Statistics for fun and profit (and analyzing split tests)

This is a post about split testing. Split testing, sometimes known as A/B testing, is a way of figuring out which of two (or more) versions of a site performs better. The idea is simple: divide visitors to your site into groups at random and present each group with one of the versions under test. You then measure the effectiveness separately for each group and compare results. The big advantage of running things this way rather than, say, showing everyone version A on Monday followed by version B on Tuesday is that it automatically corrects for external confounding factors; what if Monday was a public holiday, for example.

So far, so good. It all sounds pretty simple, and implementation can be as straightforward as a setting a cookie and counting entries in the server logs.
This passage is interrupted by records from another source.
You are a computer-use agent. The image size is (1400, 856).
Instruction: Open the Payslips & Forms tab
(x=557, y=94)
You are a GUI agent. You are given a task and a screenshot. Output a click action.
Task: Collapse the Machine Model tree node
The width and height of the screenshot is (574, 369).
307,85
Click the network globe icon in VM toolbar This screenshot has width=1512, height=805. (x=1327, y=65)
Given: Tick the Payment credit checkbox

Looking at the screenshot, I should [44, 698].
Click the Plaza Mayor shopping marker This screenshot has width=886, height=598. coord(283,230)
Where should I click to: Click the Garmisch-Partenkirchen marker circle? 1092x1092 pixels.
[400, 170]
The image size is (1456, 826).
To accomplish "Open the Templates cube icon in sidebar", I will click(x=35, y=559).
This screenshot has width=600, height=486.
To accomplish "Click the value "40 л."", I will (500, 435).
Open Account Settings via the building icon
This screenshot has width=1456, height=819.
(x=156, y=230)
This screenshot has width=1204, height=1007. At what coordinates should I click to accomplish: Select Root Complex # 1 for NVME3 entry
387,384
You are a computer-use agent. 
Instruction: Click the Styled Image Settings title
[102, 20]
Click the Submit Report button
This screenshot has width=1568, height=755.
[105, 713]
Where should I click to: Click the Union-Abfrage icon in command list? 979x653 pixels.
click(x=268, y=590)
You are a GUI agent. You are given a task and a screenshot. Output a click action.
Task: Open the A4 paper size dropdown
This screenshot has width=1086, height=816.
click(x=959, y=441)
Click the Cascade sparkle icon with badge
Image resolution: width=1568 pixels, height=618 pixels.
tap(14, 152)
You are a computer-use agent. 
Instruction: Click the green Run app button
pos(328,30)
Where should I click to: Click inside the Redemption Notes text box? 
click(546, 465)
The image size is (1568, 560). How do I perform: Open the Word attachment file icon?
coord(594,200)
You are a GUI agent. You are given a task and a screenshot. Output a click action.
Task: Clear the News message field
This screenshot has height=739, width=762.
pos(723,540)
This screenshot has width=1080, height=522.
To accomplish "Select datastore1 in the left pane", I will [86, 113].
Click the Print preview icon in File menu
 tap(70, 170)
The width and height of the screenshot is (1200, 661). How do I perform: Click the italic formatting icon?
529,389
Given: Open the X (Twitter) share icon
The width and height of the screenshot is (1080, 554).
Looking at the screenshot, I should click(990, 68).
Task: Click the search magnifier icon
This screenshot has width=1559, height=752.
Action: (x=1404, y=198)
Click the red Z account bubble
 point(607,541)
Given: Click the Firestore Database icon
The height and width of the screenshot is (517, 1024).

However, things get a little more complicated when it comes to analyzing the results.

For example, how do you know when to stop collecting data and make a decision? Leaving the test running for too long is a waste of time, which is something that most start-ups don’t exactly have a lot of, but not collecting enough data has more subtle consequences. Each group of users will display a wide variety of behavior for all sorts of reasons nothing to do with the change you’re making. Suppose that by pure chance the average age of visitors in group A was much higher than in group B; in this case you could easily imagine that their behavior would differ regardless of the versions of the site they had seen. Put another way, how can you be confident that the difference you observe implies a fundamental difference between the versions rather than simply being explained by random chance? This topic is known as statistical significance.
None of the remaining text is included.